The West Africa Pipeline Company Limited has said it is looking to capture new gas supply from Nigeria, with a focus on the Aje field offshore Lagos, as part of its key interventions to reposition the company for the dynamic market landscape.
WAPCo is the operator of the $1bn West African Gas Pipeline, which was built to supply natural gas from Nigeria to customers in Benin, Togo and Ghana.
The Managing Director, WAPCo, Mr. Walter Perez, who spoke in Lagos at a business forum organised by the Nigerian Gas Association, said the company was also seeking increased supply from the Escravos-Lagos Pipeline System.

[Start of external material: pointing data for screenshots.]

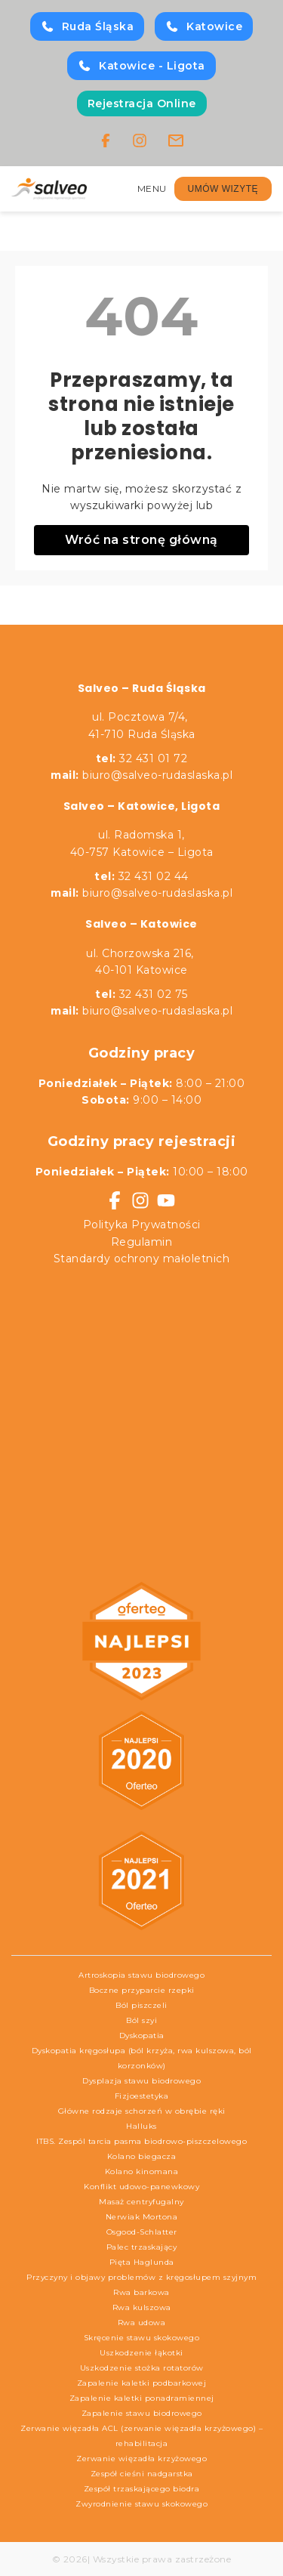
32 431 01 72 (142, 758)
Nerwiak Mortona (142, 2217)
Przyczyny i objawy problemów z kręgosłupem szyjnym (141, 2277)
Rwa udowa (142, 2322)
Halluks (141, 2126)
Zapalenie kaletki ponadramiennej (141, 2398)
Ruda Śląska (87, 26)
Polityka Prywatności (142, 1224)
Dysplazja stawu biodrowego (141, 2081)
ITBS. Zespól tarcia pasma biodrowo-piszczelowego (141, 2141)
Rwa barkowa (141, 2292)
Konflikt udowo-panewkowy (141, 2186)
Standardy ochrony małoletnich (142, 1258)
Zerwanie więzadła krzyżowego (141, 2458)
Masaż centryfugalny (141, 2202)
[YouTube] (166, 1200)
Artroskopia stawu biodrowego (141, 1975)
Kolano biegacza (142, 2156)
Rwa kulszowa (141, 2307)
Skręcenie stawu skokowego (142, 2338)
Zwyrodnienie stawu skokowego (141, 2504)
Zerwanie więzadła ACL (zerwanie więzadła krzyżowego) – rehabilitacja (141, 2435)
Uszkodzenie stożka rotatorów (142, 2368)
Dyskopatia (142, 2035)
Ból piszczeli (141, 2005)
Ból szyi (141, 2020)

He disclosed that the transition to a bi-directional pipeline system from a uni-directional system was meant to increase capacity and accommodate new entry points amid significant unmet demand along the WAGP market.
He said the growing market in the sub-region had seen Ghana, Togo, and Benin compete with Nigeria domestic gas market for new Nigerian supply.
According to Perez, there is an increasing appetite for natural gas as a cleaner energy source but significant supply gap still exists, increasing attention towards Liquefied Natural Gas.
He said steps to reposition WAPCo for the dynamic market landscape included the facilitation of multiple shippers operating under the open-access regime; diversification and attraction of new robust supply; adaption of the WAGP configuration to reflect changing supply and demand patterns, and transition from single postage stamp to a more robust and flexible tariff structure for the WAGP by January 1, 2019.
He said the company would attract substantial gas supply from western Ghana, as well as capture re-gasified LNG for transport through the WAGP.
“WAPCo is adapting its business model to suit market dynamics; transitioning to bi-directional, multi/entry exit system, and offering a competitive tariff to attract new gas volumes,” Perez said.
Yinka Folawiyo Petroleum Company Limited, a wholly-owned indigenous firm, is the operator of OML 113, where the Aje field is located.
Other partners are Panoro Energy, New Age Exploration Nigeria Limited, EER (Colobus) Nigeria Limited and PR Oil & Gas Nigeria Limited.
It was gathered in December that the partners had planned to embark on a work programme that would increase oil production and reserves from the field through drilling of new wells, and were working on an Aje gas field development plan for the phase 3 Turonian gas development with first gas production anticipated by the first half of 2018.
One of the partners, Panoro, said then that a third Turonian gas condensate development phase was being conceptualised and would likely involve three or four wells producing over 500 billion cubic feet of gas, 22 million barrels of condensate and 40 million barrels of liquefied petroleum gas.
Aje is an offshore field located in OML 113 in the western part of Nigeria in the Dahomey Basin.
It contains hydrocarbon resources in sandstone reservoirs in three main levels – a Turonian gas condensate reservoir, a Cenomanian oil reservoir and an Albian gas condensate reservoir.